Segment Open

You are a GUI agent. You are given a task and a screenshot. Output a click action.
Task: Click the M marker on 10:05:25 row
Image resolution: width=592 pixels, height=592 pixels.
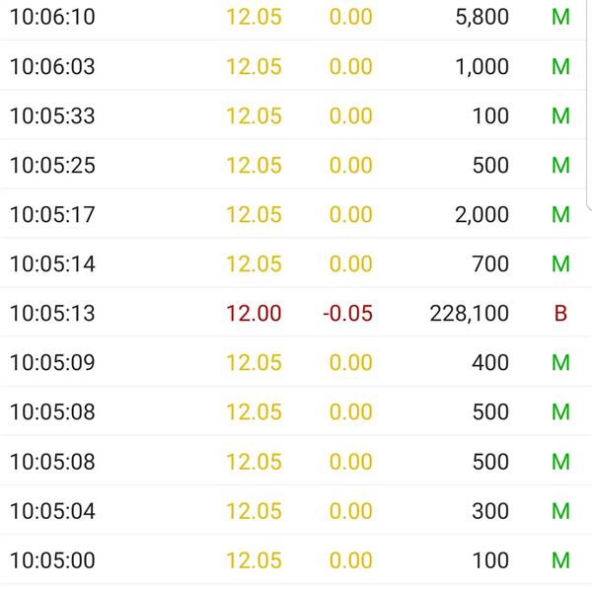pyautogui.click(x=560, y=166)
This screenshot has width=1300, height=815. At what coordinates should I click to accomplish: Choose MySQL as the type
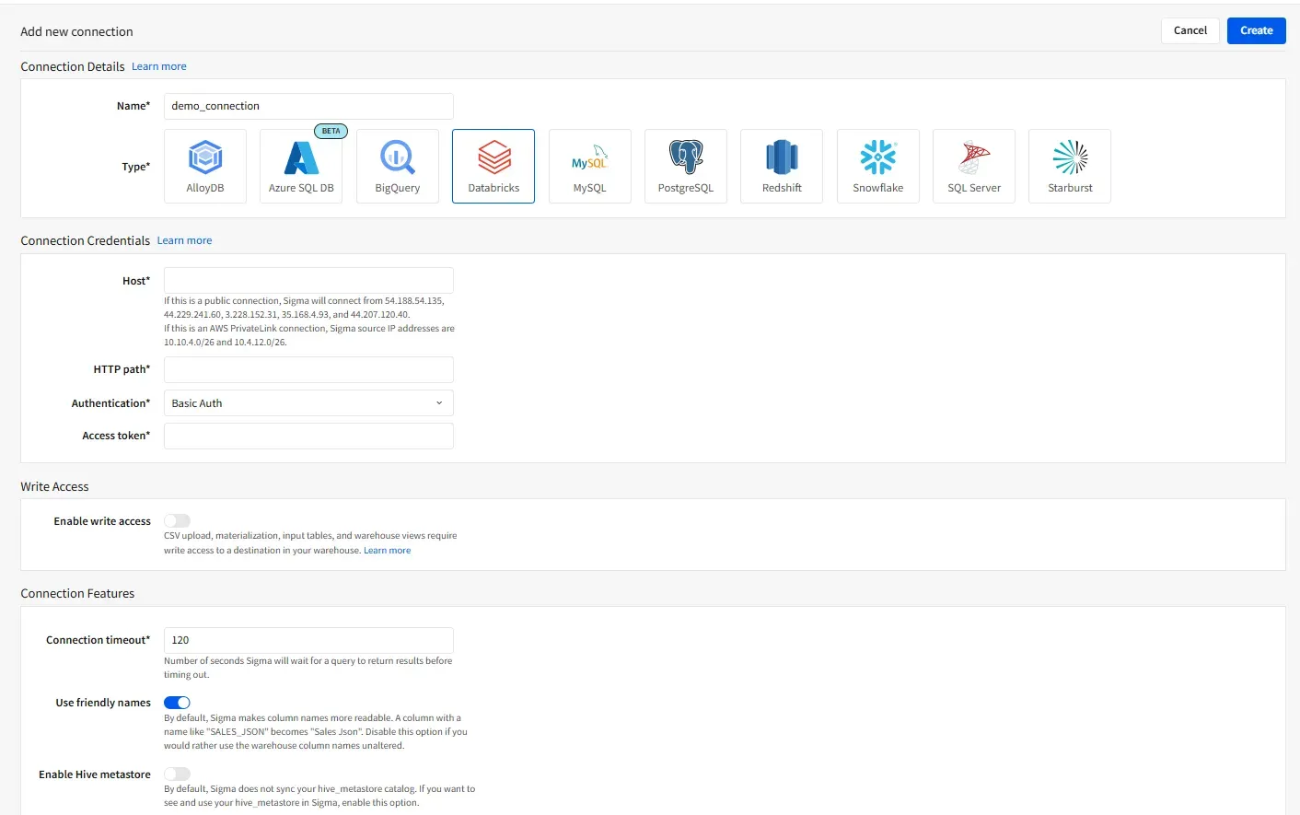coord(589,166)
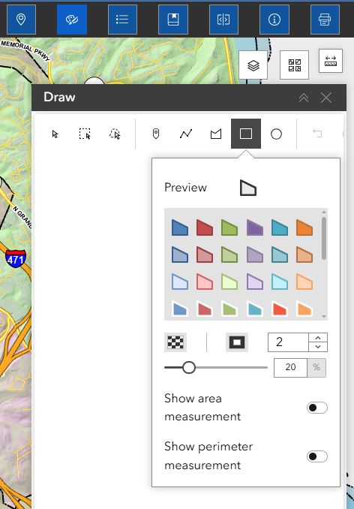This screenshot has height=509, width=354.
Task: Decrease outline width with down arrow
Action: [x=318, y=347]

Segment Closed

Reproduce, with the pictures omitted, exactly those lines that run from the line with "Image resolution: width=592" to the last line of the material, both ends included.

• SOLVED EXERCISE
Image resolution: width=592 pixels, height=592 pixels.
pyautogui.click(x=560, y=166)
This screenshot has width=1300, height=815. At what coordinates should I click to accomplish: Choose MySQL as the type
coord(589,166)
This screenshot has height=509, width=354.
Task: Decrease outline width with down arrow
Action: [x=318, y=347]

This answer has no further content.